Of course, to ensure your search does not unfairly bias the final summary, formal search techniques are also necessary. It may also be wise to talk to researchers who are already doing work in the given area. These experts can guide you to (or confirm that you have found) the best available research evidence. Unlike a synthesis, a summary does not allow the luxury of showcasing all of the available evidence. Instead, summaries must only include the cream of the research crop.

Fine-tuning the search

Literature searches often yield broad findings at first. Finding references that get to the point will entail adapting and fine-tuning the literature search. In journalism, all stories are said to be about something and have a point.52 But about and point are not the same thing. What the story is about involves the context (the background, facts and people involved); the point of the story is the main theme, the thread that connects each part of the story, or the "so what" factor.52 Initial literature searches will inevitably lead you to find references that are about your topic. Finding references that get straight to the point will involve more groundwork.

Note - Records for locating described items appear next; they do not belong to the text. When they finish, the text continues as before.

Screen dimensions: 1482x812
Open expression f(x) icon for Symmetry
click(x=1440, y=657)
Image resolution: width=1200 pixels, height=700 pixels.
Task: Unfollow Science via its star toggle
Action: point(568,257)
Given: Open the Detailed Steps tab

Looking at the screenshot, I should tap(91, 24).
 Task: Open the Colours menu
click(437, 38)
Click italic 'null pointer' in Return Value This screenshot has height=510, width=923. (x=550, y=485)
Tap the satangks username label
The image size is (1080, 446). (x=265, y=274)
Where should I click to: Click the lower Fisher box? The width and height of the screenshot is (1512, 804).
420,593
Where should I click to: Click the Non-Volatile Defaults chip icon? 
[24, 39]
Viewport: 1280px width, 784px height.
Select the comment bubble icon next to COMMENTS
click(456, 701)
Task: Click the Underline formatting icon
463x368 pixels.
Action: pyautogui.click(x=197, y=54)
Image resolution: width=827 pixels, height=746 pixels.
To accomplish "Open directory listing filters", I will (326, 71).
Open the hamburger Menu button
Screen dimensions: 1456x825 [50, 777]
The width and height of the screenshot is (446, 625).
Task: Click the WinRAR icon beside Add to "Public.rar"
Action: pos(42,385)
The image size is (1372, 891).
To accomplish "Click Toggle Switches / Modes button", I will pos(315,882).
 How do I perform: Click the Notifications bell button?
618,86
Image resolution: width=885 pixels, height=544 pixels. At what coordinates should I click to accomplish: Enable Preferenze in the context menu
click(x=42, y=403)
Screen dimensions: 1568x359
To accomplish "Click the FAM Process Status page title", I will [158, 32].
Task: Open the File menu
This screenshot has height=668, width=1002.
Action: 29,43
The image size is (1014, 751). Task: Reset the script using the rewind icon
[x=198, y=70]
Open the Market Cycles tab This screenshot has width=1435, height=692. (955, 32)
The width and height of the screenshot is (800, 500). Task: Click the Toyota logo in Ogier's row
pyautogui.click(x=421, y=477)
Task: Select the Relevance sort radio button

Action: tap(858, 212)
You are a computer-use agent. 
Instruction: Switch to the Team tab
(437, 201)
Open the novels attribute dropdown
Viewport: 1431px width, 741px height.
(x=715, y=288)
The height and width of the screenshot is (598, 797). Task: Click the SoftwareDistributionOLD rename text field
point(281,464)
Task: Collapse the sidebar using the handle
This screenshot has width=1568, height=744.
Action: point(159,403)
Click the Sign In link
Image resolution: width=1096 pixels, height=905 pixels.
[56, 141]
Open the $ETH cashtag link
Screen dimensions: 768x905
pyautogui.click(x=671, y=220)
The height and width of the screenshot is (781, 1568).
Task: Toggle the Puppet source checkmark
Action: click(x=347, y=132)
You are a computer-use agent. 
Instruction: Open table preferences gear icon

It will also entail work to present the range of information policy makers and managers want about a given topic. Often times this range will be unavailable. For example, "while there may be extensive research on the effectiveness of health-care interventions, there is often less evidence on their cost-effectiveness, implementation, cultural appropriateness and effects on health inequalities, all of which are important considerations for policy making."25 When fine-tuning the search, it is important to try to keep the wants and needs of policy makers and managers in mind. Doing so will help guide the literature search and avoid adding pieces of information to the summary as an afterthought.

Remembering to avoid interjecting personal bias

Section five of this resource is dedicated to expert review as a final, fact-checking process to ensure one's Mythbuster is firmly planted in the best available research evidence. However, it is advisable to reflect on one's personal biases throughout the Mythbusters exercise. This includes monitoring one's personal biases during the research and writing stages. At the research stage, it is important to ask: "Have I considered all of the different perspectives or views that exist about the myth I have selected?" In the writing stage, it is important to continue this personal reflection, also asking: "Am I missing or misrepresenting any of the research evidence in an attempt to make it more accessible?"